» Aim of the task: Copy, word for word, each line of the data below from the first through the line containing "Facebook (191, 1676)", and stop there.
*** Opening Records supplied ***
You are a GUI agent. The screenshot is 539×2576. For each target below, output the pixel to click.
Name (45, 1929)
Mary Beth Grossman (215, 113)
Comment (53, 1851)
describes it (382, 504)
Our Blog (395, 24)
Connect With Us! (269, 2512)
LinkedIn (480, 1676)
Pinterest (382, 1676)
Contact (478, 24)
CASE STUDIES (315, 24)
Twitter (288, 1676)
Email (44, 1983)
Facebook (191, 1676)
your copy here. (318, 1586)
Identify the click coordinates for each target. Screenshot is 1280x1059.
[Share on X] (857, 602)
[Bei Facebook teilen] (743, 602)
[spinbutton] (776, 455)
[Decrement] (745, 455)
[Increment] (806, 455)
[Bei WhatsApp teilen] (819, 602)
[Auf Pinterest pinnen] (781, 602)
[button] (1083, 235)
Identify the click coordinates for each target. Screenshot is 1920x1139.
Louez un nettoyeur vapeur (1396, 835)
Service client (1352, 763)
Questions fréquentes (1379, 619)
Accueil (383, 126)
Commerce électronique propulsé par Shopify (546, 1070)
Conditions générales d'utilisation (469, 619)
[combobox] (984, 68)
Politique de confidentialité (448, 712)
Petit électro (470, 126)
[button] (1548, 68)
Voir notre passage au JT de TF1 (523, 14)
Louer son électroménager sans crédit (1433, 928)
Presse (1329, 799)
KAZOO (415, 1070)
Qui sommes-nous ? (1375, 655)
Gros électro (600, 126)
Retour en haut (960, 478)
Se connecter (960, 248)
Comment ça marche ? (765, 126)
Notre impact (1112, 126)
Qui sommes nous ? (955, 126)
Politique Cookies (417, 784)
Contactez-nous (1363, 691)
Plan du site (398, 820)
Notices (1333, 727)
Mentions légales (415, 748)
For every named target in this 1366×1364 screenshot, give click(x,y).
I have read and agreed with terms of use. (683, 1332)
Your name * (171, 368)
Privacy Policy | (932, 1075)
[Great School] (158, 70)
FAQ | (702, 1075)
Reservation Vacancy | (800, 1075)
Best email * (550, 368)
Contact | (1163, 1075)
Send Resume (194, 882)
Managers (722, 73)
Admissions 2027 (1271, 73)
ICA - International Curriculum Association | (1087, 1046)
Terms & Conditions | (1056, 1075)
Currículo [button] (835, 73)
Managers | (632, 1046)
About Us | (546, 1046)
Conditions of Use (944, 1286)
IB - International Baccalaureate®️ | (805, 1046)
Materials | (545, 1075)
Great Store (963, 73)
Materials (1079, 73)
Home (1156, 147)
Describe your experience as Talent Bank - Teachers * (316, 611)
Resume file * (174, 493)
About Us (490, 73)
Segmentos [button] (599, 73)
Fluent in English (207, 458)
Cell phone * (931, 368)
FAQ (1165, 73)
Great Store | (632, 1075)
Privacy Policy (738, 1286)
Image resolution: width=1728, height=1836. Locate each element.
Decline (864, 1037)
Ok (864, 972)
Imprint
*** Closing Records supplied ***
» Task answer:
You are a GUI agent. The screenshot is 539×2576. For each target below, output the pixel to click.
Name (45, 1929)
Mary Beth Grossman (215, 113)
Comment (53, 1851)
describes it (382, 504)
Our Blog (395, 24)
Connect With Us! (269, 2512)
LinkedIn (480, 1676)
Pinterest (382, 1676)
Contact (478, 24)
CASE STUDIES (315, 24)
Twitter (288, 1676)
Email (44, 1983)
Facebook (191, 1676)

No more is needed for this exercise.